Put pen/pencil to paper, and draw a sketch. Tell us what you find, and we will be glad to help.
• Sep 24th 2012, 10:58 PM
sevenfold99
Re: pls help my problem
ok sir the triangle are two how can i find the formula can u help me pls
• Sep 24th 2012, 11:07 PM
MarkFL
Re: pls help my problem
Okay, I assume you have labeled the distances and angles...

Using trigonometry, what is the ratio of the horizontal distance to the point to the height of the building?

Hint: use the tangent function. Do you see why?

edit: Or use the special angles within the larger triangle.
• Sep 24th 2012, 11:11 PM
sevenfold99
Re: pls help my problem
y can i use tangent funtion?
• Sep 24th 2012, 11:28 PM
sevenfold99
Re: pls help my problem
tan 60 degree is 10.23856
• Sep 24th 2012, 11:38 PM
MarkFL
Re: pls help my problem
No, $\displaystyle \tan(60^{\circ})=\sqrt{3}$.
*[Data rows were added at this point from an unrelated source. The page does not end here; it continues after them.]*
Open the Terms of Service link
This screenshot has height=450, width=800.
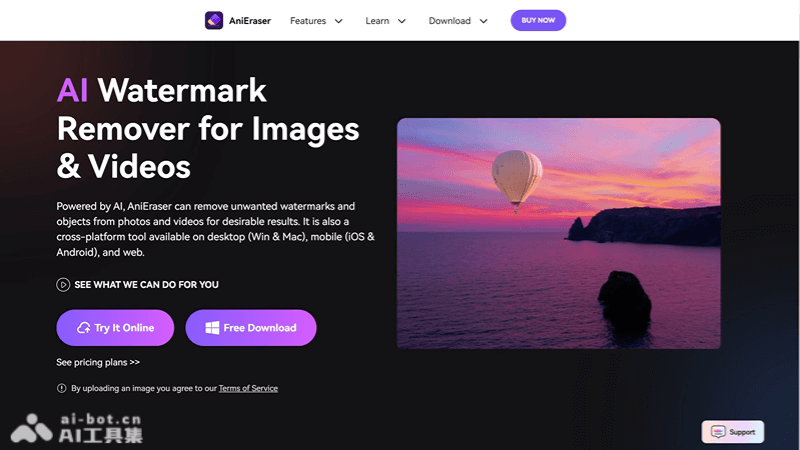[248, 388]
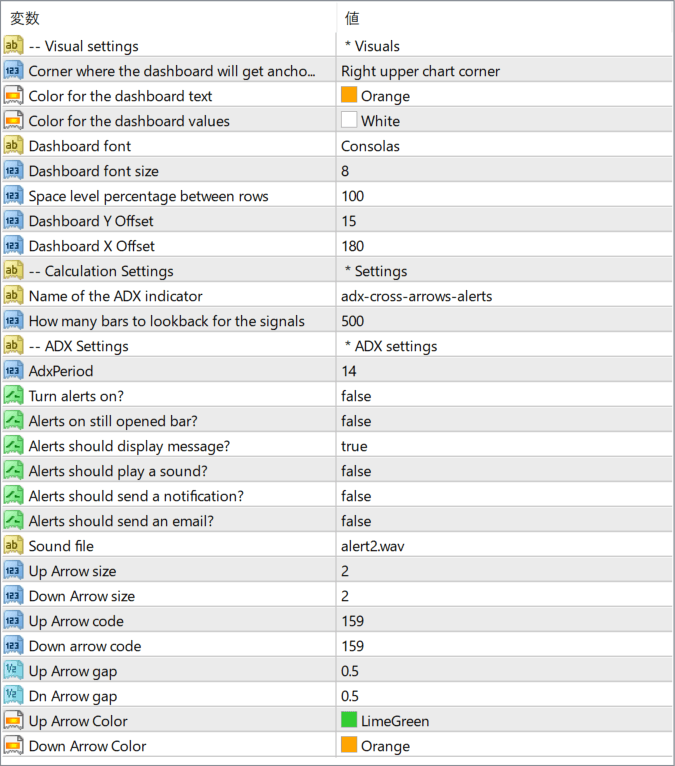Viewport: 675px width, 766px height.
Task: Click the string icon next to Sound file
Action: point(13,546)
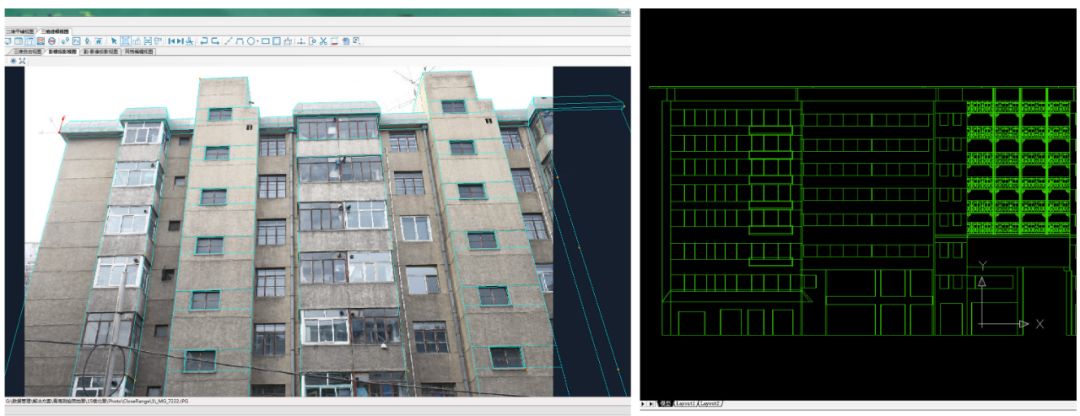Image resolution: width=1080 pixels, height=416 pixels.
Task: Select the arrow pointer tool in toolbar
Action: pos(114,41)
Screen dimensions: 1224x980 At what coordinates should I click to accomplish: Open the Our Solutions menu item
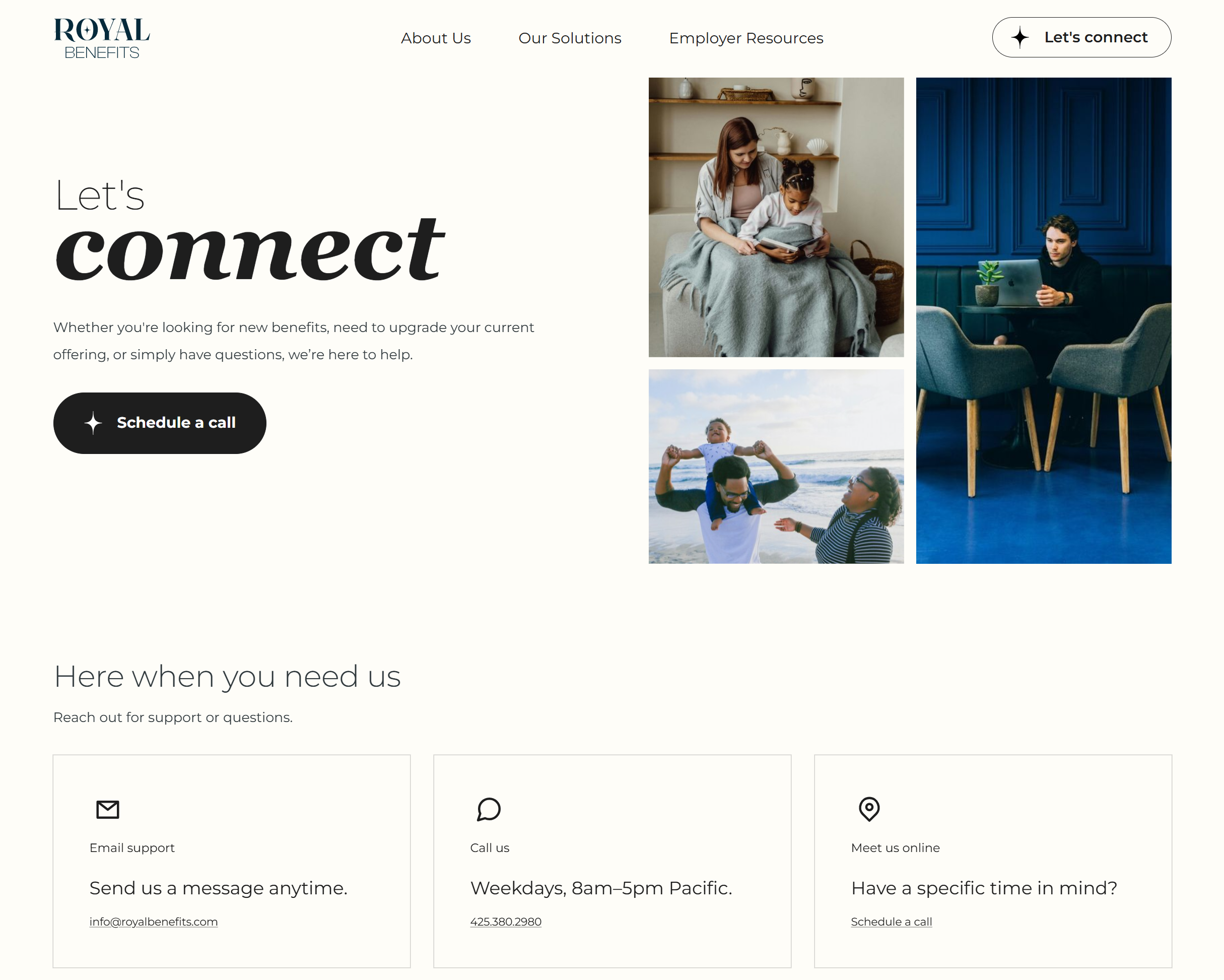[570, 38]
The reason the tangent function is useful here, is that it relates an angle in a right triangle to the ratio of the opposite to the adjacent side.
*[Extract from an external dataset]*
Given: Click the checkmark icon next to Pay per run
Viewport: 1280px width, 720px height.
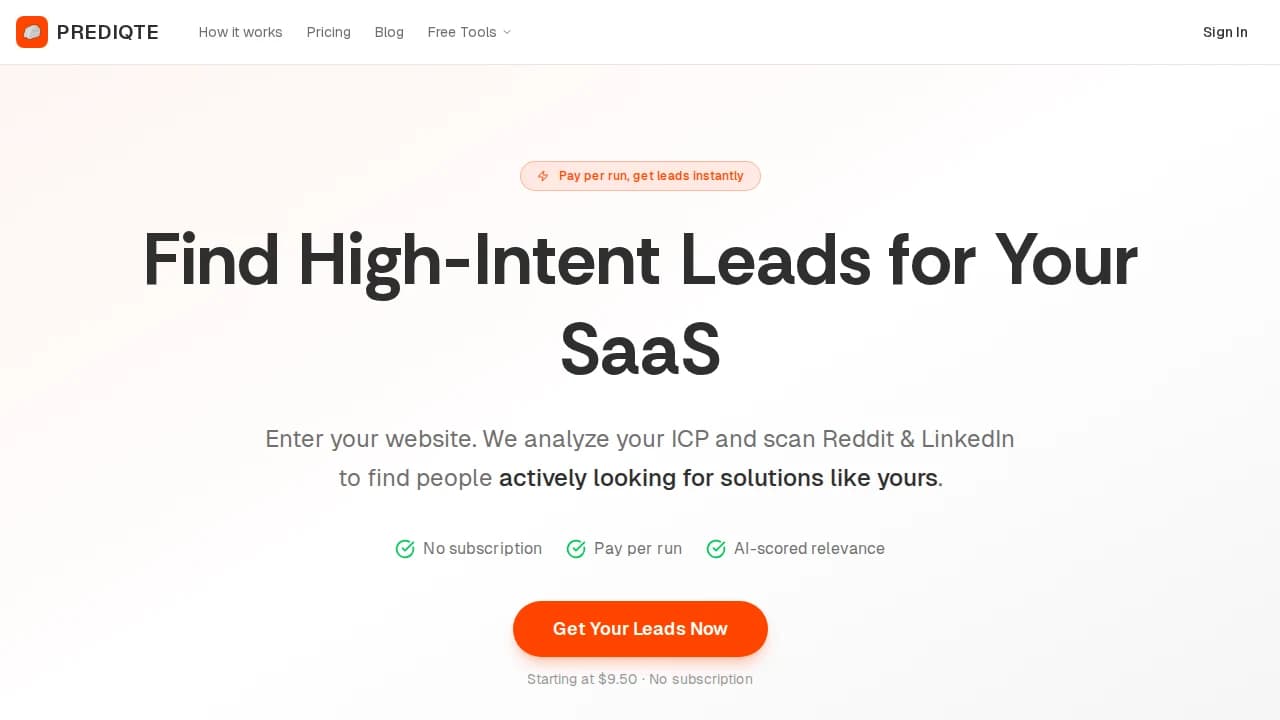Looking at the screenshot, I should click(x=576, y=548).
$\displaystyle \tan\theta=\frac{\text{opposite}}{\text{adjacent}}$

If $\displaystyle \theta=60^{\circ}$, what do the opposite and adjacent sides of the larger triangle represent?
• Sep 25th 2012, 12:00 AM
sevenfold99
Re: pls help my problem
0.57735
• Sep 25th 2012, 12:06 AM
MarkFL
Re: pls help my problem
I have no idea where you got that number from, but there is no need for decimal equivalents.

In your diagram, what is the side that is opposite the 60° angle?